* What you need to do
Render the data below as a two-column CSV with the headers instruction and coordinates, one row for each text-and-answer pair. Put each value in a single quoted field with line breaks replaced by spaces, beginning at the line that has "Given: Click the Upload arrow button" and stopping after the line that has "will (x=251, y=149).".

* Data from a collection

--------------------------------

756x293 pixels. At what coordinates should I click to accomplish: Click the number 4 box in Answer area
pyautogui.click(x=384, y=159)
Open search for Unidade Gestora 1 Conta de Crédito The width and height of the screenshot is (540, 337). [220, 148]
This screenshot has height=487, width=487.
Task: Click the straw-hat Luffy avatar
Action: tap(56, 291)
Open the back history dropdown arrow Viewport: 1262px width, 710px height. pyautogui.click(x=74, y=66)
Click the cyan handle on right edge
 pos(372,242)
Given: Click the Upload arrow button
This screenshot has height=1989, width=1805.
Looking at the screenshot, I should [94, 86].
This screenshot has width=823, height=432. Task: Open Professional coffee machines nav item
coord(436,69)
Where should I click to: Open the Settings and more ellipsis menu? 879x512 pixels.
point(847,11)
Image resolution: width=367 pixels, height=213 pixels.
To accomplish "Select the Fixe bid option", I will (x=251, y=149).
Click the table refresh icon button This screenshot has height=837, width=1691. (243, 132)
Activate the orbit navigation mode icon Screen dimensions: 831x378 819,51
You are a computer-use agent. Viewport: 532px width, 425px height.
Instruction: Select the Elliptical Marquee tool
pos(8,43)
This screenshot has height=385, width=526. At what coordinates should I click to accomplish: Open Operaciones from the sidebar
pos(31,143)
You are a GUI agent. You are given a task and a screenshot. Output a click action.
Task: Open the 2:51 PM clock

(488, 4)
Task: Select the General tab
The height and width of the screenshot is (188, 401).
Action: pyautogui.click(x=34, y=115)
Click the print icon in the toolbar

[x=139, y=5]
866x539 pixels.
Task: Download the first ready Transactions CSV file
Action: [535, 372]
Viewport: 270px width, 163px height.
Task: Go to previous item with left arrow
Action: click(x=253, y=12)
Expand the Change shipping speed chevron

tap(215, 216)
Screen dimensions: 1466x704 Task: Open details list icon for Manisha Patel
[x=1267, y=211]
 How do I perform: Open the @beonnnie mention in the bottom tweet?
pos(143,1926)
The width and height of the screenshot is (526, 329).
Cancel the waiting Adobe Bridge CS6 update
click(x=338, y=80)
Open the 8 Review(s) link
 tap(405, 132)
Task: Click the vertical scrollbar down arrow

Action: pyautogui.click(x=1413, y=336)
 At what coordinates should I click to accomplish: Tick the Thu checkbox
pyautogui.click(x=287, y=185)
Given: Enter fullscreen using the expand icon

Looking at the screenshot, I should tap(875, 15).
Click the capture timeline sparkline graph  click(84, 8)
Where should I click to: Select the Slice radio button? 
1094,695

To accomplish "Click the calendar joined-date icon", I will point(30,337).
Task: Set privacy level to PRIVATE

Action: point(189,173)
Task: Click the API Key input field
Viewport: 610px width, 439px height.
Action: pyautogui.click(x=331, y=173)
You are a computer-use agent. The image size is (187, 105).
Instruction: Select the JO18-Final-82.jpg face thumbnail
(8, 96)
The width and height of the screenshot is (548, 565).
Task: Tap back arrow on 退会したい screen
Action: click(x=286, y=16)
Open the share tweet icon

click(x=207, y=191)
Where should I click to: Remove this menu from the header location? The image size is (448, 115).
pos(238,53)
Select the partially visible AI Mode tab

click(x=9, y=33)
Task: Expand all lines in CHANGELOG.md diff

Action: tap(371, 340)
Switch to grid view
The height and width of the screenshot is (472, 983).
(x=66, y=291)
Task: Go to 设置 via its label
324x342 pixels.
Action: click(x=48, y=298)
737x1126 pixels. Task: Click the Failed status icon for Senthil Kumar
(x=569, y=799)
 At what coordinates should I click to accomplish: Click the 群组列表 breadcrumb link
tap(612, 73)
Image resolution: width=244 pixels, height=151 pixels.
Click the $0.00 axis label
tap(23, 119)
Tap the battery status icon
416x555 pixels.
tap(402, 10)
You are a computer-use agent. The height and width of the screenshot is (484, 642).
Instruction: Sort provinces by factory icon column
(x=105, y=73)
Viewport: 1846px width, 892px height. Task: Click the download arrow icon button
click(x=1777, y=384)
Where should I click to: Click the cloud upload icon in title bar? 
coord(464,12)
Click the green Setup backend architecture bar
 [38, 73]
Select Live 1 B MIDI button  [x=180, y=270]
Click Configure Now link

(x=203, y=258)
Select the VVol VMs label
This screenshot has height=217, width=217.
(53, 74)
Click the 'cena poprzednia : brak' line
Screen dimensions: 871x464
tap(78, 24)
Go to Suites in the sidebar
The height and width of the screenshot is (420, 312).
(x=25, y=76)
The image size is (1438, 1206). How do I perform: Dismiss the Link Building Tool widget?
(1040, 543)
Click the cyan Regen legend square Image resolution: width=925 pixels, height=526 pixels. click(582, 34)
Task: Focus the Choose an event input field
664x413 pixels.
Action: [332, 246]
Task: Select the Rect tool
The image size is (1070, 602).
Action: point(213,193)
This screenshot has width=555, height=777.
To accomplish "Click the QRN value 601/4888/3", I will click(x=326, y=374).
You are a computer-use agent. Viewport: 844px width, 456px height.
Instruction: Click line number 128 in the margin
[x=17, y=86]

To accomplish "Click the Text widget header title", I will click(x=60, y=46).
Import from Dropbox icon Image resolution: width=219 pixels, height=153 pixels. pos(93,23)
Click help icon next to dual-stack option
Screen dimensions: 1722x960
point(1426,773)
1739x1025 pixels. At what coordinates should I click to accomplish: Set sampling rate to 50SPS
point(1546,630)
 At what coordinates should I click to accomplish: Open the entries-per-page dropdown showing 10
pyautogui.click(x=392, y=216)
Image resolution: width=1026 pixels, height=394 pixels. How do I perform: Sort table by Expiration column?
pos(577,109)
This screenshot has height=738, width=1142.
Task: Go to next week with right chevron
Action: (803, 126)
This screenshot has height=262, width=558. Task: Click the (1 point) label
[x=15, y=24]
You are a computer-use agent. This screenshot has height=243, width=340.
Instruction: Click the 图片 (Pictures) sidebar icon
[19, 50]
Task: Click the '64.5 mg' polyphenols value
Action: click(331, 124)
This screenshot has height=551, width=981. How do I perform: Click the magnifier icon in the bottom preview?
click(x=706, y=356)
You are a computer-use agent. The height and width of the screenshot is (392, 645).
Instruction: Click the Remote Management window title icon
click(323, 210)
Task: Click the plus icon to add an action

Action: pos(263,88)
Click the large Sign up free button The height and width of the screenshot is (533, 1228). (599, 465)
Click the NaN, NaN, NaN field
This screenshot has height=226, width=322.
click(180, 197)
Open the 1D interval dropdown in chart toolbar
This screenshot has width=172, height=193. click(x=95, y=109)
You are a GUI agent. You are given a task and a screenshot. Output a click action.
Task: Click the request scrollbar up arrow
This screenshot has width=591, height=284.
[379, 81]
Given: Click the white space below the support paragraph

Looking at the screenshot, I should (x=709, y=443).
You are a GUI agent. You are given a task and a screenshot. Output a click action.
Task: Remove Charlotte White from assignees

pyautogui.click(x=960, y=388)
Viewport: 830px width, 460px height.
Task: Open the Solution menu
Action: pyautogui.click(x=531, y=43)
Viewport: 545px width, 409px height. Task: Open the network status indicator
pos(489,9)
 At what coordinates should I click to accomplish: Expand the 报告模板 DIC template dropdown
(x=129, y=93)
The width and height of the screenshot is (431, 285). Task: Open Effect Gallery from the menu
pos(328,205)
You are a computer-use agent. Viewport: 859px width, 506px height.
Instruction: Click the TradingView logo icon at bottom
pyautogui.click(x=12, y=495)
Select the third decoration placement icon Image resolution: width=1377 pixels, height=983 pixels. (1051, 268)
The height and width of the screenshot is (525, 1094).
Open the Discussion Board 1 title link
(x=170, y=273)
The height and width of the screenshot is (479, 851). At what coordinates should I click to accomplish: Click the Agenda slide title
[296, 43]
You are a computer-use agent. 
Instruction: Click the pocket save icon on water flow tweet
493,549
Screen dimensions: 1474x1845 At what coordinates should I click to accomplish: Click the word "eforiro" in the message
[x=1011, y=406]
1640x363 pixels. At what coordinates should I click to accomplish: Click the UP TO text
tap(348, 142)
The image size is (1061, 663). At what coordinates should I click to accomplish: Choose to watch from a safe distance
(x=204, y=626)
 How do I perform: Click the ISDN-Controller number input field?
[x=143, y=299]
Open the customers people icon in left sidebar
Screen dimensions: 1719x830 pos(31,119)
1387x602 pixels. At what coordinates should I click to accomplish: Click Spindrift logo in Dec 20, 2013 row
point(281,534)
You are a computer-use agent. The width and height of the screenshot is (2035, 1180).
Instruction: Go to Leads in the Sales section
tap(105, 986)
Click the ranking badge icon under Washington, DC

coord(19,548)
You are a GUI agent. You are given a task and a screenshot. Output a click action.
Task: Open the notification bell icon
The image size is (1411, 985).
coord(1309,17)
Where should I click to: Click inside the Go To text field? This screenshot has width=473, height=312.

--------------------------------

* Answer to the exercise
instruction,coordinates
"Given: Click the Upload arrow button This screenshot has height=1989, width=1805.","Looking at the screenshot, I should [94, 86]."
"This screenshot has width=823, height=432. Task: Open Professional coffee machines nav item","coord(436,69)"
"Where should I click to: Open the Settings and more ellipsis menu? 879x512 pixels.","point(847,11)"
"Image resolution: width=367 pixels, height=213 pixels. To accomplish ""Select the Fixe bid option"",","I will (x=251, y=149)."